◆ SÉRIE DE TÂCHES ◆
1. Répondez à ces questions sur l'extrait relatif à la TVA des voitures diesels :
(a) Quel taux de TVA l'Italie applique-t-elle aux produits dits « de luxe » ?
(b) De quelle date est l'arrêt Commission/Italie (319/81) cité ?
(c) À quel point de sa requête la Commission formule-t-elle la conclusion citée ?
2. Prolongez l'extrait relatif à la TVA des voitures diesels en repartant de sa dernière phrase.

◆ EXTRAIT CHOISI ◆
Dans l'arrêt du 15 mars 1983 (Commission/Italie, 319/81, Rec. p. 601, point 21), la Cour a admis par ailleurs « que les États membres ont la faculté de prévoir, dans le respect des directives en la matière, un taux de TVA supérieur pour les produits de luxe par rapport aux produits nationaux ou importés qui n'ont pas ce caractère, à la condition toutefois que les critères choisis pour déterminer la catégorie de produits plus lourdement frappés ne soient pas discriminatoires à l'égard des produits
importés similaires ou se trouvant, à l'égard des produits nationaux, dans le rapport de concurrence envisagé par l'article 95, alinéa 2 ».

Le fait pour un État membre de taxer plus lourdement certains types de voitures automobiles que d'autres n'est donc — en principe — pas criticable.

2. Même si l'écart entre le taux de TVA « normal » de 20 % et le taux de 38 % appliqué en Italie aux produits dits « de luxe » peut paraître à première vue considérable, les critiques de la Commission ne portent cependant pas sur cet écart. La Cour, de son côté saisie à plusieurs reprises d'affaires dans lesquelles ces taux étaient en cause, n'a pas contesté le pouvoir de l'Italie de fixer de tels taux ( 1 ).

3. La troisième constatation qu'on doit faire est qu'il existe des raisons objectives d'imposer les voitures diesels selon d'autres modalités que les voitures à essence.

Dans sa requête, la Commission expose avec beaucoup de détails les différences qui existent entre les moteurs à essence et les moteurs diesel et elle conclut, au point 10, « que la Commission n'a jamais reproché aux autorités italiennes d'avoir retenu, pour l'application des taux de TVA sur l'acquisition des voitures à moteur diesels, un critère autre que celui utilisé pour les moteurs à essence. Au contraire: la différence de traitement s'explique et se justifie précisément en raison des
caractéristiques différentes de ces moteurs ... Il est donc parfaitement inutile de démontrer qu'il serait injuste d'en revenir à un régime d'imposition identique pour les voitures diesels et pour les voitures à essence, car personne n'a jamais rien prétendu de tel ».

Il découle de ce qui précède que le litige porte en réalité sur les deux questions suivantes:

— une voiture diesel peut-elle être une voiture « de luxe » et, dans l'affirmative, de quelle manière faut-il établir la distinction entre les automobiles diesels « de luxe » et celles qui ne le sont pas ( 2 )?

— le critère de distinction choisi est-il discriminatoire s'il aboutit, en fait, à ne frapper de l'imposition plus lourde que des véhicules importés des autres États membres?

1. Une voiture diesel peut-elle être un véhicule de luxe?

Puisque, selon la jurisprudence de la Cour, un système de taxation différenciée ne peut être appliqué qu'en fonction de critères objectifs, il y a lieu d'examiner tout d'abord si la distinction opérée par l'Italie à l'intérieur de la catégorie des voitures à moteur diesel repose ou non sur un tel critère.

◆ EXTRAIT DE DONNÉES ◆
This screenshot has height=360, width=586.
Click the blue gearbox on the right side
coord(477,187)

◆ RÉPONSES FOURNIES ◆
1.
(a) 38 %.
(b) Du 15 mars 1983.
(c) Au point 10.

2.
Selon la Commission, « le moteur diesel ne présente pas des caractéristiques qui le rendent apte, en principe, à équiper des voitures de luxe » (point 8 de la requête).

La Commission semble donc être de l'avis qu'aucune voiture diesel, qu'elle qu'en soit la cylindrée, ne saurait être taxée au taux réservé aux produits de luxe.

A l'appui de cette position, la Commission cite à la fin du point 8 de sa requête « les défauts typiques » du moteur diesel. Ces défauts sont généralement reconnus et je ne m'y attarderai pas.

Mais le gouvernement italien fait remarquer à juste titre, et la Commission le reconnaît elle-même dans sa requête, qu'on assiste depuis quelques années à la commercialisation de voitures turbo-diesels dont les performances ont peu, sinon rien, à envier à celles de voitures à essence de même cylindrée et qui sont capables d'atteindre des vitesses maximales élevées et de fournir de bonnes reprises.

Il me semble donc excessif de soutenir qu'en aucune circonstance une voiture diesel ne saurait être considérée comme une automobile de luxe.

On pourrait, certes, être tenté de conclure que les voitures turbo-diesels devraient être imposées au taux des voitures de luxe, à l'image des voitures à essence de puissance comparable.

Mais il reste que les moteurs diesels, même munis d'un turbocompresseur, ont de façon générale une consommation inférieure à celle des moteurs à essence.

Enfin et surtout, aucune disposition du droit communautaire ne permet d'obliger un État membre à introduire un système de taxation fondé sur la puissance des voitures plutôt que sur leur cylindrée.

Reste dès lors à savoir si, sur la base de la seule cylindrée, on peut faire une distinction objective au sein de la catégorie des voitures diesels entre les véhicules « de luxe » et ceux qui n'ont pas cette caractéristique.

Je pense que cela est possible. La cylindrée plus élevée va en effet habituellement de pair avec une puissance accrue (par rapport au moteur diesel de cylindrée inférieure), une carosserie plus spacieuse, des équipements plus complets ou plus raffinés et un prix plus élevé.

Ainsi force est d'admettre qu'une Mercedes 300 diesel (2996 cm ( 2 ), 109 ch, 1031250 BFR) ( 3 ) est bien évidemment un véhicule plus luxueux qu'une Fiat Uno diesel (1301 cm3, 45 ch, 310000 BFR), qu'une Volkswagen Golf diesel (1588 cm3, 54 ch, 362000 BFR), mais aussi plus luxueux qu'une Mercedes 250 diesel (2497 cm3, 90 ch, 937500 BFR).

Il ne faut pas non plus oublier que des firmes japonaises vendent sur le marché de la Communauté des voitures dotées de moteurs diesels de 3120 cm3, 3246 cm3, 3432 cm3 et 3980 cm3.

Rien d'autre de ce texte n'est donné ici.